I’m talking about the taxpayer-funded nomenklatura of the Long March left elite who’ve spent the last few decades appointing each other to one sinecure after another. Whether it’s DEI-hires with chests full of participation trophies running the Federal Police and the military, or university administrators paying themselves million-dollar salaries, the racket goes on without end.

Especially the public service. Despite collapsing productivity, the mandarins in Canberra pay themselves more than even the prime minister.

And no doubt are about to pay themselves even more.

The salaries of Australia’s highest-paid bureaucrats will be reviewed for the first time in 15 years due to concerns their pay, which ranges between $800,000 and $1 million a year, is out of line with community expectations.

The independent Remuneration Tribunal expressed concern that confidence in the pay of public office holders could be lost if remuneration was no longer “credible, consistent and well-understood”, as it announced a 14-month review.

In other words, they’re not about to reduce their gargantuan sense of entitlement, let alone loosen their death-grip on the river of gold. No, instead they’ll just ‘explain’ to the rest of us exactly why they ‘deserve’ even more.

“Remuneration for departmental secretaries has evolved over several decades in response to changes in work value, complexity and [public service]-wide remuneration structures,” a statement from the tribunal read.

“Evolved”, meaning that they’ve steadily scratched each other’s backs for decades.

Dr Steven Kennedy, head of the Department of Prime Minister and Cabinet, is the highest-paid departmental secretary, with a base salary of $1,035,690. Jenny Wilkinson, head of the Treasury department, earns $1,009,790 per year.

By contrast, the prime minister earns an annual salary of around $622,050, and the opposition leader earns around $432,250.

Other departmental secretaries earn between $983,910 and $828,550 of base salary a year.

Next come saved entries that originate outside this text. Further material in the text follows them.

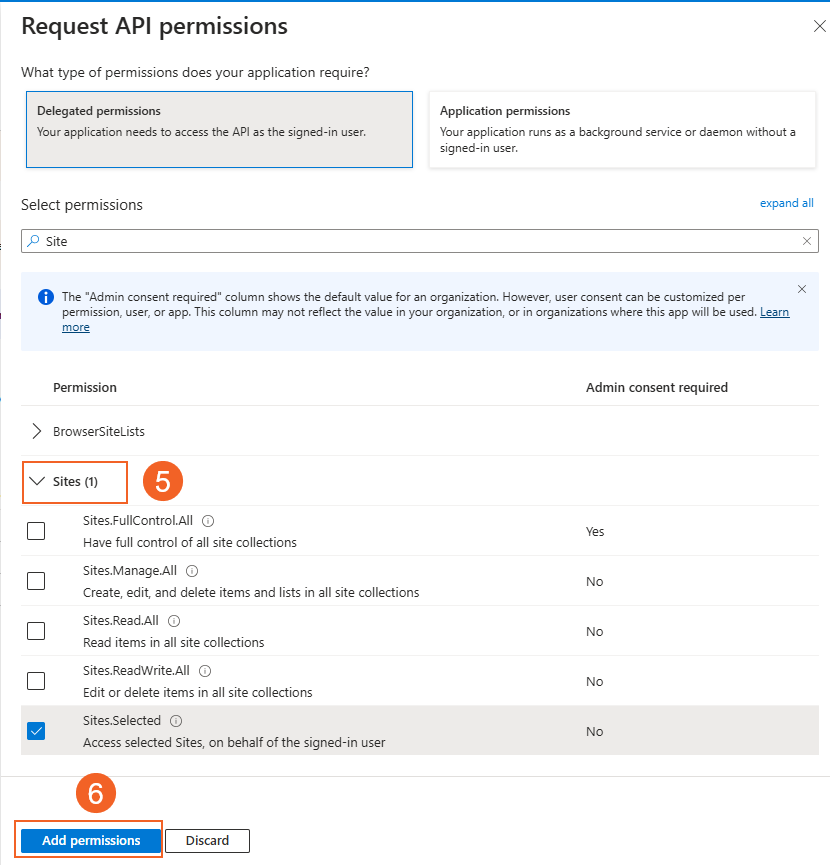Image resolution: width=830 pixels, height=865 pixels.
Task: Click info icon beside Sites.ReadWrite.All
Action: coord(205,671)
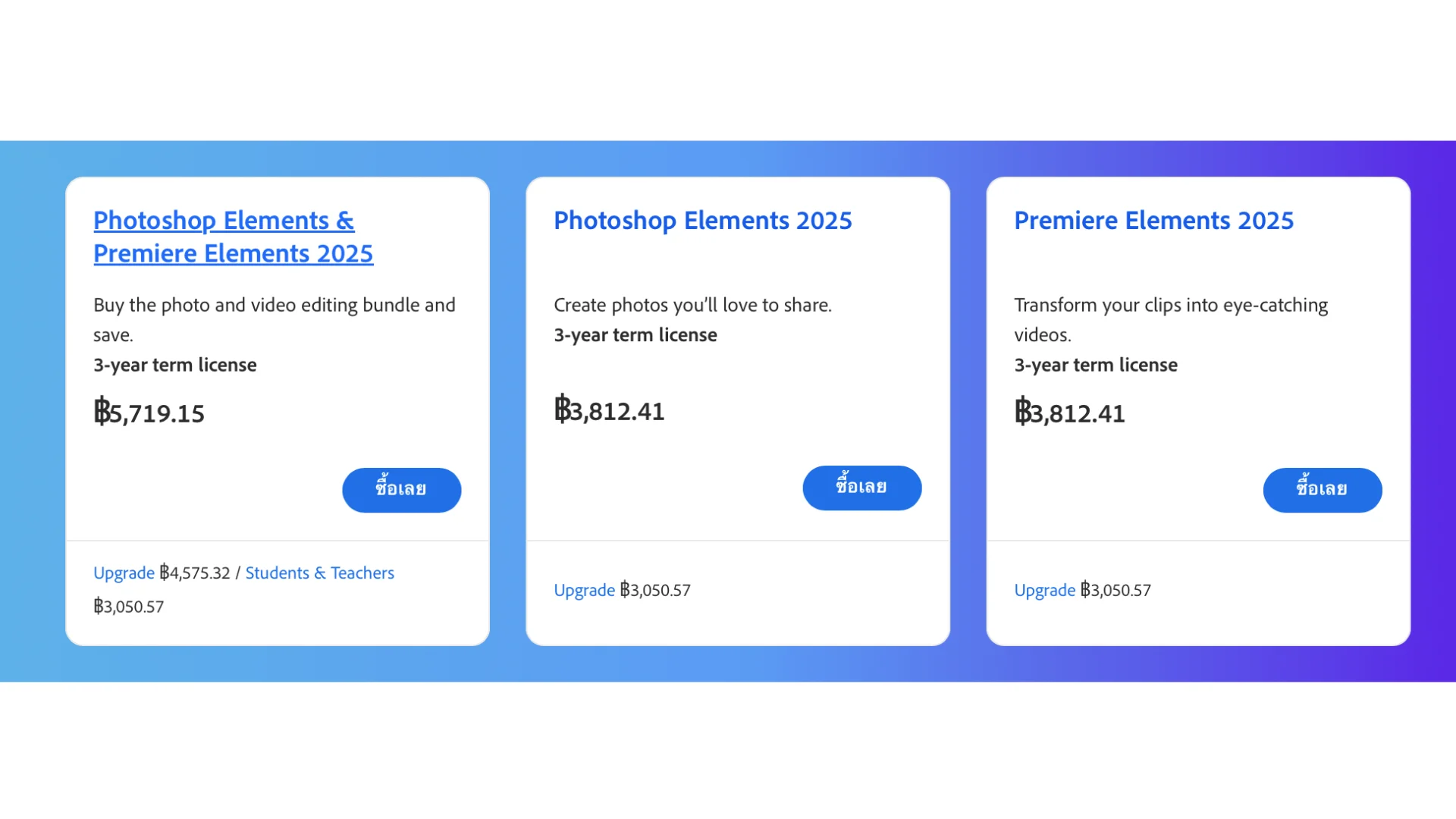This screenshot has width=1456, height=819.
Task: Click ฿3,050.57 upgrade price in Premiere Elements card
Action: pyautogui.click(x=1116, y=591)
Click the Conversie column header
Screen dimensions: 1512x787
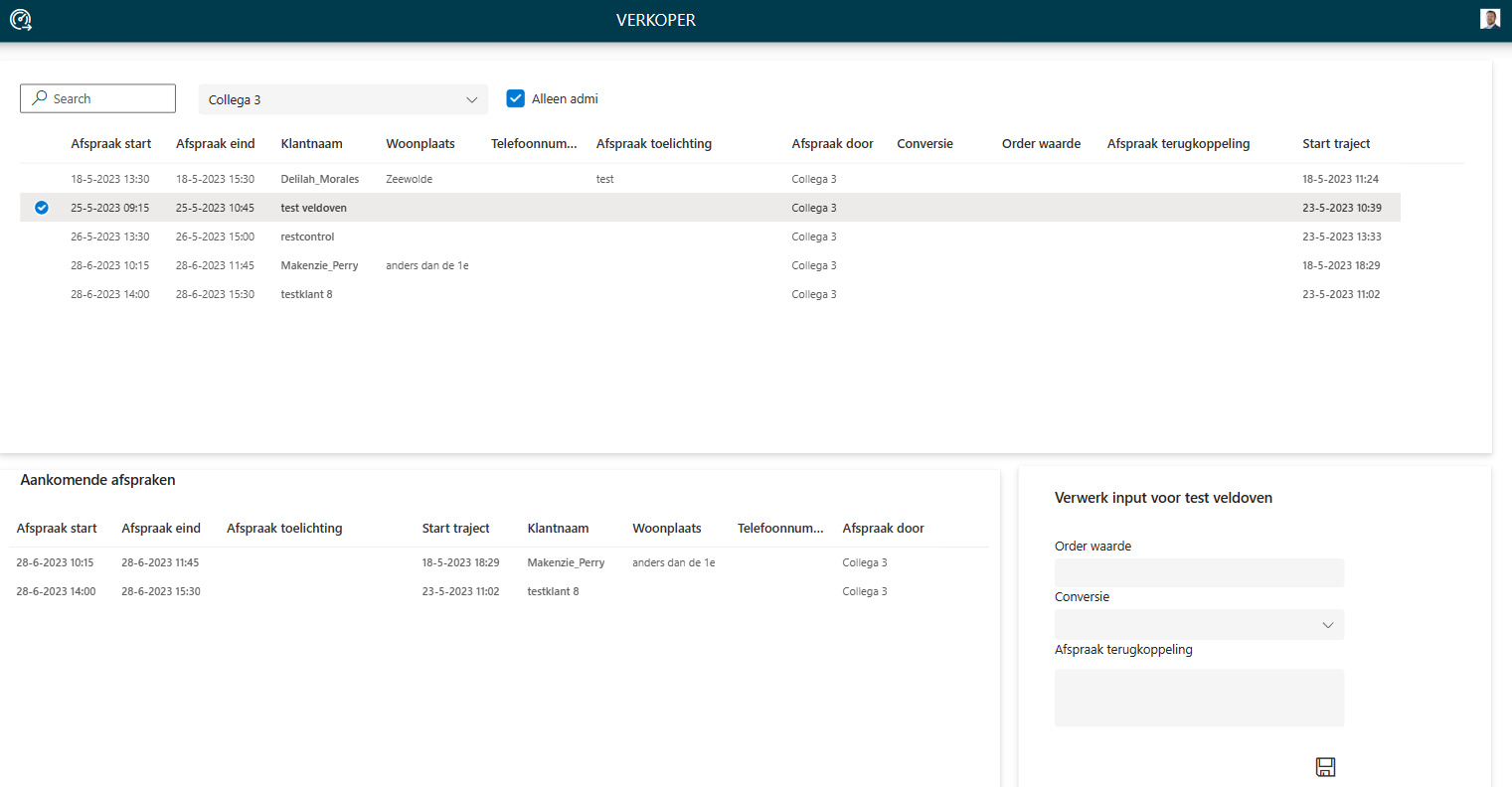[x=924, y=144]
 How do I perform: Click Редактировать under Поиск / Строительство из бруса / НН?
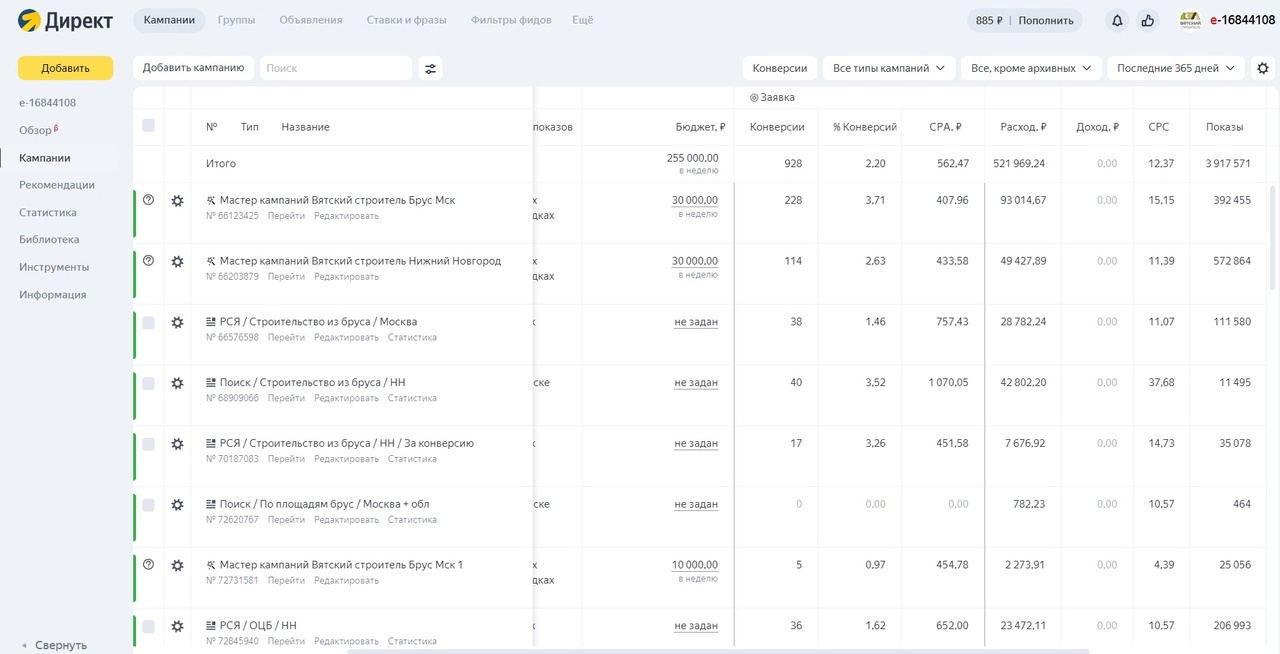click(346, 398)
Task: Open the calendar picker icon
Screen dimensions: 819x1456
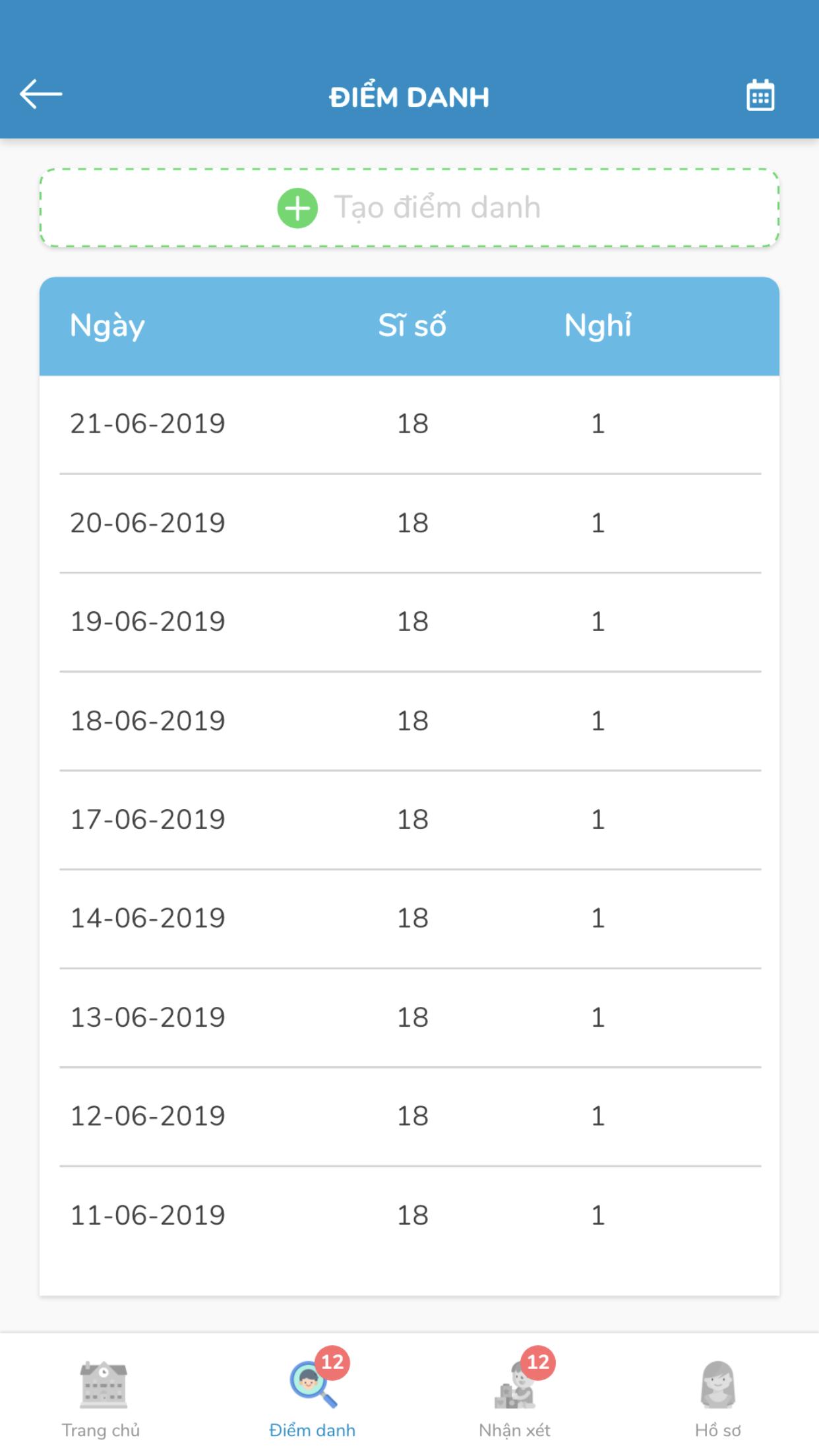Action: point(760,96)
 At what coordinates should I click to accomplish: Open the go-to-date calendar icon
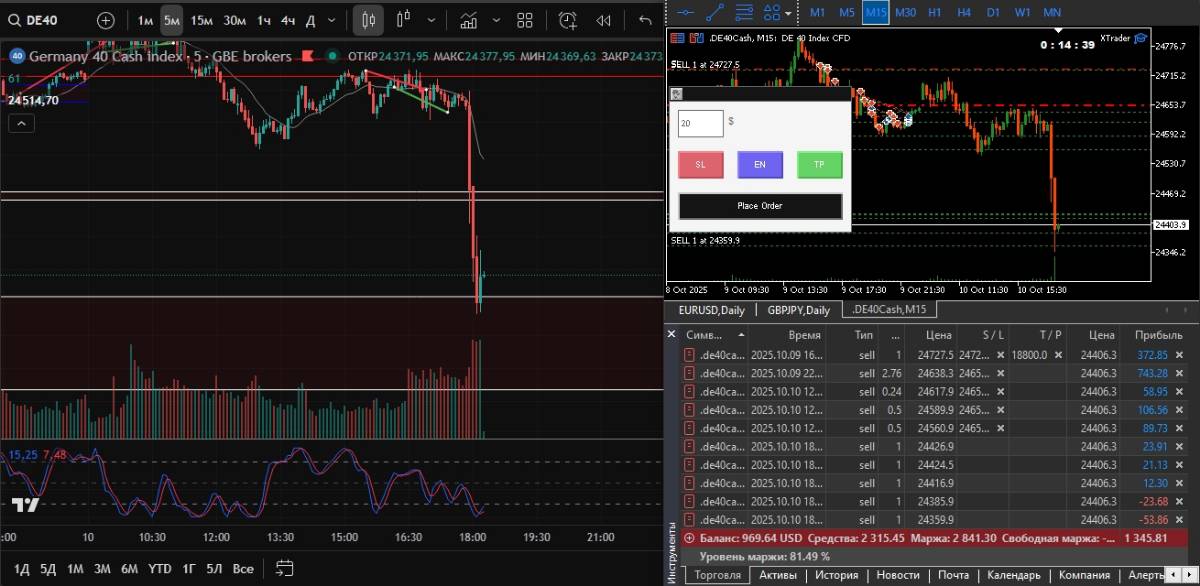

However, in the 2024–25 financial year, seven secretaries, including Home Affairs head Stephanie Foster and Infrastructure head Jim Betts, earned more than $1 million.

Top public service mandarins also enjoy additional benefits, such as a “settling-in allowance” of up to $24,178 to “assist with the transition” to Canberra, and a 12-month severance package for termination before the end of a secretary’s term.

By way of comparison, these public servants earn as much as Britain’s highest-paid public servants, in a nation with three times the population as ours. And far more than even the most highly paid US federal employees, who take home a paltry AUS$600,000.

This mirrors the situation in the military. The Australian Defence Force has more high-ranking officers per service member than either Britain or the US. Multiple top-level ADF officers are paid more than twice as much as even the US chair of the Joint Chiefs of Staff.

Does anyone think we’re getting value for money?

Some MPs have campaigned against the sky-high salaries, with Tasmanian Senator Jacqui Lambie introducing legislation in February attempting to cap departmental secretary salaries at $430,000 per year, a move rejected by Labor and the coalition.

David Pocock, independent senator for the ACT, said: “When departmental secretaries are earning close to 10 times the average Australian wage, and seven of them are clearing a million dollars [in actual pay] a year, questions have to be asked.”

“These salaries are well beyond what counterparts in comparable countries are paid, and are out of line with what Australians expect. I welcome the decision of the Remuneration Tribunal taking a look at them,” Pocock said.

In case any Pollyanna taxpayers have the least doubt where this ‘review’ will end up:

The last review took place in 2012 and found departmental secretaries were underpaid.

(Emphasis added.)

Show me a single ordinary Australian taxpayer who agrees with that ludicrous claim.